Sec. 153.410 is added to provide that a derivative proceeding may not be discontinued or settled without court approval.

2. Standing Following a Conversion – Secs. 21.552, 101.452, and 153.402 were amended to clarify the right to bring or maintain a derivative proceeding by a shareholder, member or limited partner of a converted entity.

3. Applicability to Foreign Entities – Secs. 21.555, 221.556, 21.561, 21.562, 101.455, 101.456, 101.461, 101.462, 101.462, and Sec. 153.412 were amended to clarify the applicability of the provisions governing derivative proceedings to foreign corporations, LLCs, and LPs.

4. Applicability to Closely Held Entities - Secs. 21.563, 101.463, and 153.413 were amended to provide that the exceptions to the procedural requirements for bringing derivative proceedings for shareholders, members, and limited partners of closely held corporations, LLCs, and LPs only apply to a claim against a director, officer, or shareholder of the corporation, governing person, member or officer of the LLC, or general partner, limited partner or officer of the LP.

5. Determination by Governing Persons – Secs. 101.454 and 153.404 were amended to clarify that where an entity is a governing person of an LLC or LP, or there are one or more entities that own a governing person entity of the LLC or LP, the determination of how to proceed on allegations in a demand or petition is to be made by disinterested and independent individuals acting as direct or indirect governing persons of the LLC or LP.

6. Effective Date – House Bill 3603 provides that the changes in law made by the bill apply only to derivative proceedings instituted on or after September 1, 2019. A derivative proceeding instituted before September 1, 2019, is governed by the law in effect on the date of institution.

V. House Bill 3609 – Amendments Affecting Assumed Name Certificate Filings

House Bill 3609 amended Sec. 71.103 of the Business & Commerce Code to provide that a corporation, LP, LLP, LLC or foreign filing entity required to file an assumed name certificate shall file the certificate in the office of the Secretary of State.
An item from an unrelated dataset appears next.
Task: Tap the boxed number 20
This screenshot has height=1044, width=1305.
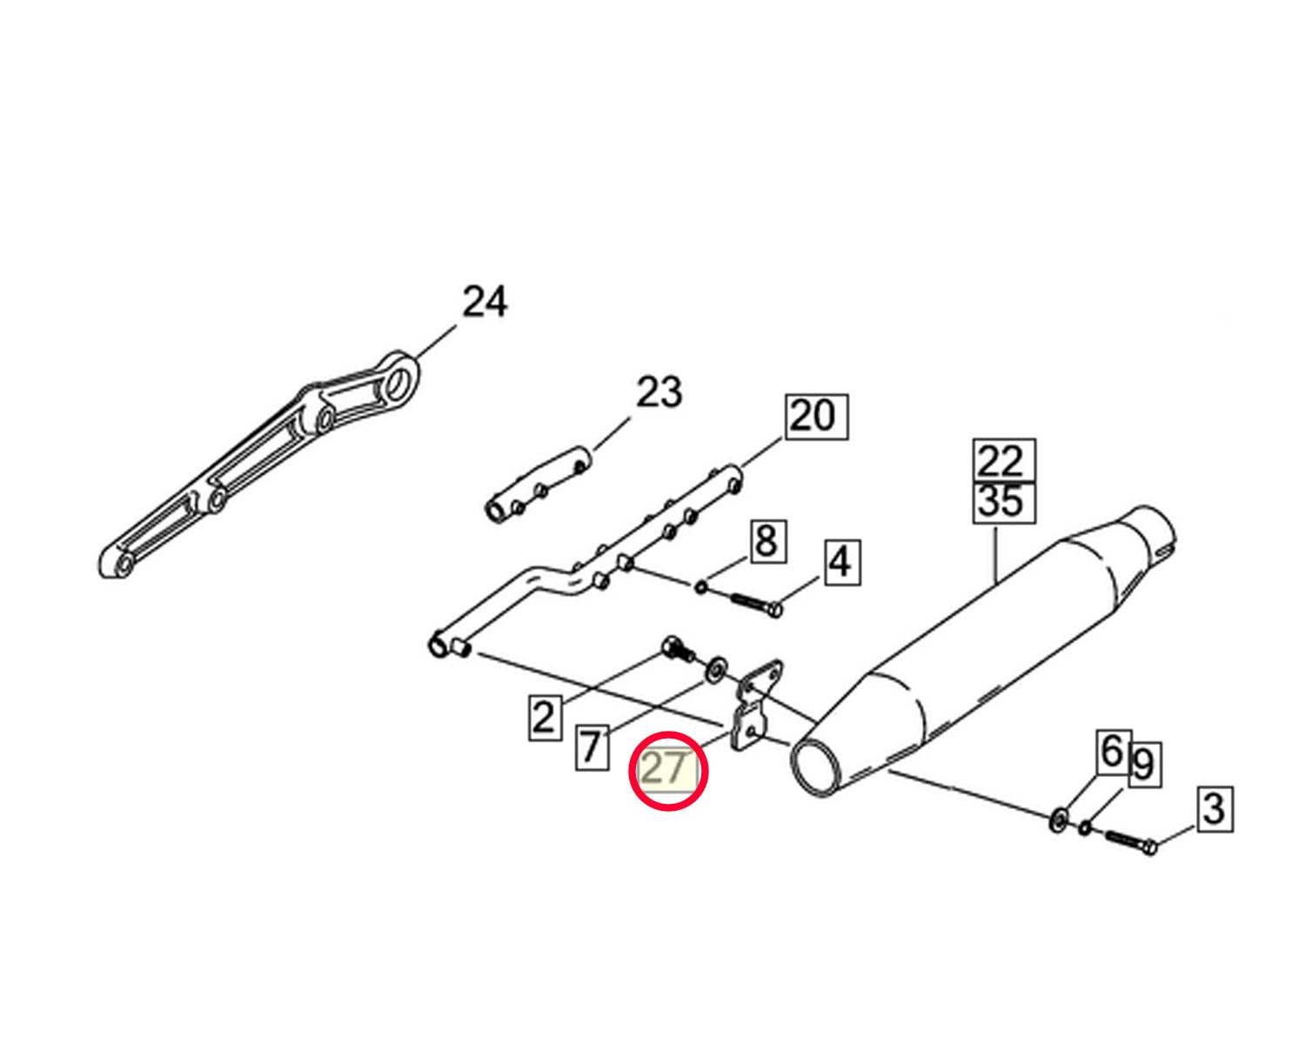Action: [816, 417]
Previously, the assumed certificate also had to be filed with the county clerk. This local filing requirement was repealed for these entities, which means they are not required to file with the county clerk offices(s) for terminations, amendments, assignments or renewals. In addition, those entities are not required to remove their filing from the county records.


This white paper has highlighted some of the important amendments to Texas’ business organization laws enacted in 2019. Business lawyers, owners, managers, investors and others interested in Texas entities may wish to review the legislation discussed here in their entirety to see all of the changes made.